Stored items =
=======

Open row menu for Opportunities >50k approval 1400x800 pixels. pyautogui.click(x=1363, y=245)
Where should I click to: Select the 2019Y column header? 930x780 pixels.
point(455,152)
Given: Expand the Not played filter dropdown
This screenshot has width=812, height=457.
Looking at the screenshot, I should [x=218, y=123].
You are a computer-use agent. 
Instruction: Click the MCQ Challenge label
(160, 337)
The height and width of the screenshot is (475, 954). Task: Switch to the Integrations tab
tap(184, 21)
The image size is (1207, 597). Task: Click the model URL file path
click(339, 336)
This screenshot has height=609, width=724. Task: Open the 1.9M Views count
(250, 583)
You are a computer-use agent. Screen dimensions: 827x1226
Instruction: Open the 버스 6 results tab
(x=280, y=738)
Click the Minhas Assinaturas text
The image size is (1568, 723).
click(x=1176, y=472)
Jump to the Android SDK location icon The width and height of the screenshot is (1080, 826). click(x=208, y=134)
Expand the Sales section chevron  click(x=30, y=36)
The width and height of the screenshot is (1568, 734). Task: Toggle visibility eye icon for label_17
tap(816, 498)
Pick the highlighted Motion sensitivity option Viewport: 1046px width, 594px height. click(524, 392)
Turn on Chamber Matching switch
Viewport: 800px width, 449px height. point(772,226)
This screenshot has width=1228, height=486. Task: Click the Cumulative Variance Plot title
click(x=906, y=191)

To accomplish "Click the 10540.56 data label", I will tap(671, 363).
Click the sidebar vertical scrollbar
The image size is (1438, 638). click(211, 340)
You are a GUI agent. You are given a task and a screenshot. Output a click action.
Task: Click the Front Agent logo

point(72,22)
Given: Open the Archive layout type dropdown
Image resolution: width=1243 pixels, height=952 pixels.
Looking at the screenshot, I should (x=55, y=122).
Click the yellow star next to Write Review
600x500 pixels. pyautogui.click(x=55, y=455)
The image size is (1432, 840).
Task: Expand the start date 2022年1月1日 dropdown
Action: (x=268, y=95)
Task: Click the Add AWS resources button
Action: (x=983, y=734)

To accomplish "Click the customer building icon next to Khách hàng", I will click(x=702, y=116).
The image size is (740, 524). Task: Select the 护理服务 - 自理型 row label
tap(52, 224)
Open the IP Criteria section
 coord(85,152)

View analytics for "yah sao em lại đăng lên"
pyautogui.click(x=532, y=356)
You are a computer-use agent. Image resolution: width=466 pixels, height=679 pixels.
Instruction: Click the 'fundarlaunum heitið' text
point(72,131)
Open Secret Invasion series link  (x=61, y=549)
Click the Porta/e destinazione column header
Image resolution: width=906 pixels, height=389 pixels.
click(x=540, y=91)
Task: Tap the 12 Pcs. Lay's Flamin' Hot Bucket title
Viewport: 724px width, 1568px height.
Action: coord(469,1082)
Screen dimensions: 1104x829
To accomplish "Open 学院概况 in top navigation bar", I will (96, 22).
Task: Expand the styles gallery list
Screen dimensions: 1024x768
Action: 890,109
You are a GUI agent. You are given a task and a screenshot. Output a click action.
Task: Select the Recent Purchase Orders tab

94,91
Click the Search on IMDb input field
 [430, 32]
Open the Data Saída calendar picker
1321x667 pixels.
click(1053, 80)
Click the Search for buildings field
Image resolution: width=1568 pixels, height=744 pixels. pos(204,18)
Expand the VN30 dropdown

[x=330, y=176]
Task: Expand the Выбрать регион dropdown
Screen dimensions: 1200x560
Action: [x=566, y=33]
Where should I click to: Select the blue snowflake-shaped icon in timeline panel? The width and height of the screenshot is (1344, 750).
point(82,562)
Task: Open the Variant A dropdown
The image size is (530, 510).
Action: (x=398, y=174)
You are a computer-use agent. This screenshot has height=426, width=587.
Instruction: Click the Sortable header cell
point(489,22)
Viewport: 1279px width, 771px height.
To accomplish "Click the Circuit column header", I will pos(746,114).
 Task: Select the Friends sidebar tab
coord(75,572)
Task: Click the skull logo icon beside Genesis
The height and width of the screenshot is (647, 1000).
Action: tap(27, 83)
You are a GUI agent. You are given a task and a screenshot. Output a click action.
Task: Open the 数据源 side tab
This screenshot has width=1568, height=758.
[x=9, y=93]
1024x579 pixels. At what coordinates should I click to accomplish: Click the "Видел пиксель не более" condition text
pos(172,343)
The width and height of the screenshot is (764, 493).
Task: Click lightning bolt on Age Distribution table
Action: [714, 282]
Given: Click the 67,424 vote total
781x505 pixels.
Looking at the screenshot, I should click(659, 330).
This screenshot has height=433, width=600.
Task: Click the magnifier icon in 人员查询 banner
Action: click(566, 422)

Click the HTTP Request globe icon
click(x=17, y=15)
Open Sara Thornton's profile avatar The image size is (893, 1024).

=======

What to do = If a line of the records above holds the word "computer", show it.

Exercise response =
You are a computer-use agent. 
You are a computer-use agent. Screen dimensions: 827x1226
You are a computer-use agent. Image resolution: width=466 pixels, height=679 pixels.
You are a computer-use agent. This screenshot has height=426, width=587.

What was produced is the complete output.